When a mother saw a thunderstorm forming in mid-afternoon, she worried about her seven-year-old daughter who would be walking home from school. Deciding to go to meet her, she saw her daughter walking nonchalantly along, stopping to smile whenever lightning flashed.  Seeing her mother, the little girl ran to her, explaining happily, “All the way home, God’s been taking my picture!”

A foundation stage teacher was watching her children drawing. She would occasionally walk around to see each child’s artwork. As she wandered round the classroom, she stopped by one little girl who was working hard. She asked what her drawing was.
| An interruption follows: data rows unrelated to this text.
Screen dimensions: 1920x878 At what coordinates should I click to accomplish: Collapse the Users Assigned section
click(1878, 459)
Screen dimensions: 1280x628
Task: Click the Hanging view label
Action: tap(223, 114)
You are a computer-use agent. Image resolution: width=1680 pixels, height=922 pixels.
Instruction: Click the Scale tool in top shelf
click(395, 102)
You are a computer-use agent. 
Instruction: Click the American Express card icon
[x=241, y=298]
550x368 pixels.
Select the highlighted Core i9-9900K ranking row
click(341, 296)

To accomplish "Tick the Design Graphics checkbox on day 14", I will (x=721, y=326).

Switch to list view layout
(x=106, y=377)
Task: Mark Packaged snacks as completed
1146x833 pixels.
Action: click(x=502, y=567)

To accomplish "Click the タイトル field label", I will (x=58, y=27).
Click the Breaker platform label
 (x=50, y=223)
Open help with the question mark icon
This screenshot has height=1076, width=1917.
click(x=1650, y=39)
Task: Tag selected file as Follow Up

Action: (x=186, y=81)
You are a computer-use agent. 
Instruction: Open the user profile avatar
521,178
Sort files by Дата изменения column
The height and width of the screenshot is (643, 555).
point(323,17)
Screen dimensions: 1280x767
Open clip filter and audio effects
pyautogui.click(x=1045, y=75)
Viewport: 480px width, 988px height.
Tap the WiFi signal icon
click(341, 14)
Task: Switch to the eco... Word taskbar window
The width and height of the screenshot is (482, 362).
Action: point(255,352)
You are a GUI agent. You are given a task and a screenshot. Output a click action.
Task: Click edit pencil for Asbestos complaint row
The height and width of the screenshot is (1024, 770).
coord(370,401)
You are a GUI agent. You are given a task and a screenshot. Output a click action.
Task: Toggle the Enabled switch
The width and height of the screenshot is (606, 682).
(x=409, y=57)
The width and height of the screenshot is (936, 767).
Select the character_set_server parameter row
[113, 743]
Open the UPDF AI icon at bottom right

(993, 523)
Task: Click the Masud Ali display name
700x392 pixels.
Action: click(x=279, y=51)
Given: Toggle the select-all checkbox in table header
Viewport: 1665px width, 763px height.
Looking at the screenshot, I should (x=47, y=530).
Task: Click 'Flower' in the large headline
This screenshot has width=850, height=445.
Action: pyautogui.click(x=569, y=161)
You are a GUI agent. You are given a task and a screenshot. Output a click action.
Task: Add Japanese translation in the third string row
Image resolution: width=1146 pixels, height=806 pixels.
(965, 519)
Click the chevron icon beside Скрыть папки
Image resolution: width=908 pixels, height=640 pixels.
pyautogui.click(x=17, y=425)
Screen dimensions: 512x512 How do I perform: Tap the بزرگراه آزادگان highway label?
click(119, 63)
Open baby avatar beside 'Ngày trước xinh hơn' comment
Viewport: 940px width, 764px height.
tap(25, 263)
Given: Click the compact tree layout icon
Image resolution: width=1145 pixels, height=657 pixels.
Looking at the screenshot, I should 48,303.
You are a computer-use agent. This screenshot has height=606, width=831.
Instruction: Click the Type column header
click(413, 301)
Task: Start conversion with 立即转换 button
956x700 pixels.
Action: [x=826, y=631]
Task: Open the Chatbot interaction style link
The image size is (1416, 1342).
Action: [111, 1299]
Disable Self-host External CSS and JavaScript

The girl replied, “I’m drawing God.” The teacher paused and said, “but no one knows what God looks like.” Without missing a beat, or looking up from her drawing the girl replied, “They will in a minute.”

God does not call Christians to be childish, but he does ask us to be child-like in our faith, full of wonder, love and praise; open to seeing the beauty in everything and everyone; honest about ourselves and the world around us; willing to learn and grow; always asking questions and seeking knowledge; playful; full of hope; able to overcome grudges because we don’t hold onto things for too long; able, because we have learnt to trust God even in the worst of times, to see the good in every circumstance; able, because we trust God, to come though adversity in his grace and strength and power.

Try to make room today for a child-like faith: seek to find God in every encounter you have with others; seek to receive God’s promises for yourself once again. Let’s allow children to teach us about wonder, about life and joy and hope, and ultimately about faith as well. For, in doing so, I believe that we will discover that the last verses of the reading from Matthew are true. Let’s hear and hold onto Jesus own words:

“Come to me, all you that are weary and are carrying heavy burdens, and I will give you rest. Take my yoke upon you, and learn from me; for I am gentle and humble in heart, and you will find rest for your souls. For my yoke is easy, and my burden is light.”